▶ TEXT BLOCK
# Beam Smokers



## bigjonbbq (Apr 23, 2010)

Does anyone on here have any knowledge or use of Beam Smokers? They look pretty good, really cheap compared to Langs or other similar smokers, but I've heard that the firebox may be a bit too small. Any opinions?

http://www.beamscustomsmokers.com/menu.html

Thanks,
BigJonBBQ


----------



## pigpen (May 5, 2010)

I know the guy was banned on ebay for shill bidding(bidding up his own items).  He had like 10 screen names.  There are threads about the guy on a couple other forums.  His smokers are built from 1/8" thin except the propane tank models.  I have no idea about his smokers performance or durability.  Price is right though.


----------



## daddyzaring (May 5, 2010)

I'd like to know a little more too.  If they're any good and do they deliver.  Their, Model RS-01 , or 02 are exactly what I am looking for, and I might be able to manage that price.


----------



## rhinton82 (May 8, 2010)

▶ DIRECTIVES
(1) In the Beam Smokers thread, what concern about the smokers has bigjonbbq heard?
(2) Transcribe the stretch of the Beam Smokers thread from "# Beam Smokers" through "small. Any opinions?".

▶ GIVEN ENTRIES
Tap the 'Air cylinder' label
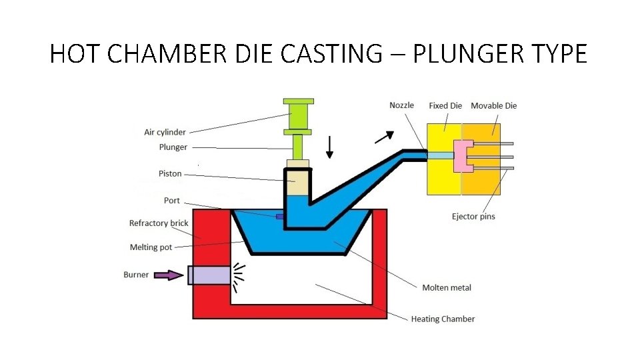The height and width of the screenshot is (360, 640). coord(165,132)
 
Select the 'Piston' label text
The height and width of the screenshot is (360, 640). coord(170,174)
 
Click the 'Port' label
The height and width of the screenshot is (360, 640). coord(171,201)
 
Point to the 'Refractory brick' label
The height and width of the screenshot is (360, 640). coord(159,223)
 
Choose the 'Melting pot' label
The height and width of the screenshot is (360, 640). coord(151,247)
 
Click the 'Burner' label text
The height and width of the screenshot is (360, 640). coord(136,275)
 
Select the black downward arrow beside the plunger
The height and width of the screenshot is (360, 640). coord(329,147)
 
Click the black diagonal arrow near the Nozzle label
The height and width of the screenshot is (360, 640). coord(383,137)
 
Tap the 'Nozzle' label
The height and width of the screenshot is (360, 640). coord(401,105)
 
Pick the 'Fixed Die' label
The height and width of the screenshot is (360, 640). coord(445,105)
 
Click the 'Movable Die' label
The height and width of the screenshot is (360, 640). coord(493,105)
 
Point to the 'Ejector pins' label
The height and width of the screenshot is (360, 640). coord(473,217)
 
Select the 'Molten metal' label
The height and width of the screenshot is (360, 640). coord(447,288)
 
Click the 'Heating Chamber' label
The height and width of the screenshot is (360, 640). coord(443,319)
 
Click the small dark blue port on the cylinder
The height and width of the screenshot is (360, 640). coord(280,216)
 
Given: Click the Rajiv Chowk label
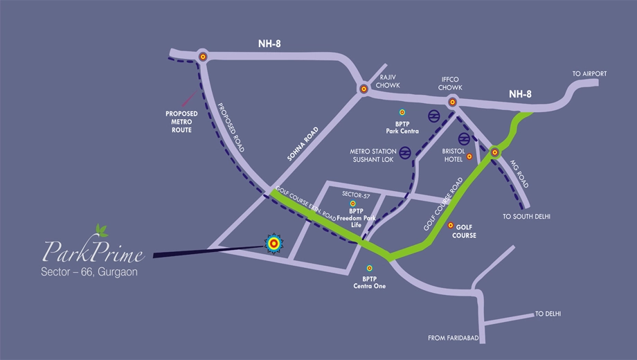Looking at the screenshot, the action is coord(388,81).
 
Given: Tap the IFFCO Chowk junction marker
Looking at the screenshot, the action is coord(452,102).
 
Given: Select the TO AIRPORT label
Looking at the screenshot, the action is coord(589,73).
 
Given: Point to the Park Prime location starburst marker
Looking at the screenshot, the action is coord(273,244).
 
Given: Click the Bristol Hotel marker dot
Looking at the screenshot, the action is coord(469,156).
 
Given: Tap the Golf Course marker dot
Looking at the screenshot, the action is coord(451,225).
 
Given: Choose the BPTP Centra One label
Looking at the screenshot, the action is coord(369,282).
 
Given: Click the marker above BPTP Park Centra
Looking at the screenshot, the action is coord(402,112).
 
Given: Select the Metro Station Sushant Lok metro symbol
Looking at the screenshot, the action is coord(404,153).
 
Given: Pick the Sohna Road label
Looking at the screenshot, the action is coord(303,144).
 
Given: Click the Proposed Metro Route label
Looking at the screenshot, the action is coord(181,122).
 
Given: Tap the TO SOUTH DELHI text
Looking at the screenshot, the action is coord(526,217).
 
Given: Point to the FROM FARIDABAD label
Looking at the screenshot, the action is coord(454,338).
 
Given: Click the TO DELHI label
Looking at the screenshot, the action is coord(548,314).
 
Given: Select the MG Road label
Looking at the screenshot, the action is coord(519,174).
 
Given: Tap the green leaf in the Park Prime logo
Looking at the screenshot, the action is coord(101,231).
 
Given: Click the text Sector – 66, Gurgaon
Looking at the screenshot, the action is coord(89,272).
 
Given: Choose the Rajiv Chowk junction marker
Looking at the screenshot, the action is coord(364,89).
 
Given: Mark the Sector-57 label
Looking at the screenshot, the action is coord(356,195).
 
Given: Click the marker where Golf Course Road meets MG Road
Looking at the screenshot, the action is coord(495,152).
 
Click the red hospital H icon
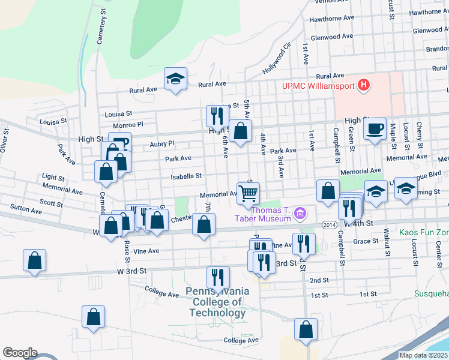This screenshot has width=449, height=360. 363,86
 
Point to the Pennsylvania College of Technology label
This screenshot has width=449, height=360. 217,302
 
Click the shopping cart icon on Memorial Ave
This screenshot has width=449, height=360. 248,193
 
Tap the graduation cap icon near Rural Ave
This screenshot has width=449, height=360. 176,79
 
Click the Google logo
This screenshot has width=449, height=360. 20,353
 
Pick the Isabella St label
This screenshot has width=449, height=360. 186,176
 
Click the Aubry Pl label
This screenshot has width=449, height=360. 162,143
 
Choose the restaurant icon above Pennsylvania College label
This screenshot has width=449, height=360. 217,277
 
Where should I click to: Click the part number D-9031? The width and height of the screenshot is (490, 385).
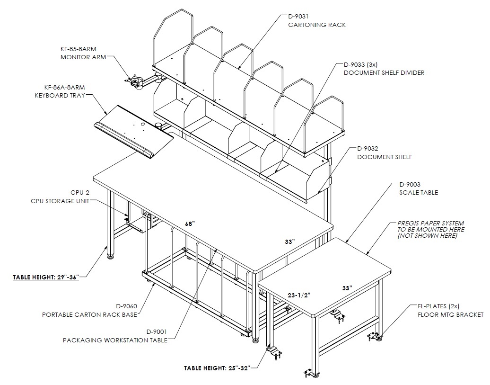coord(298,16)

▶ SOLUTIONS TO THE EXERCISE
(1) That the firebox may be a bit too small.

(2)
# Beam Smokers



## bigjonbbq (Apr 23, 2010)

Does anyone on here have any knowledge or use of Beam Smokers? They look pretty good, really cheap compared to Langs or other similar smokers, but I've heard that the firebox may be a bit too small. Any opinions?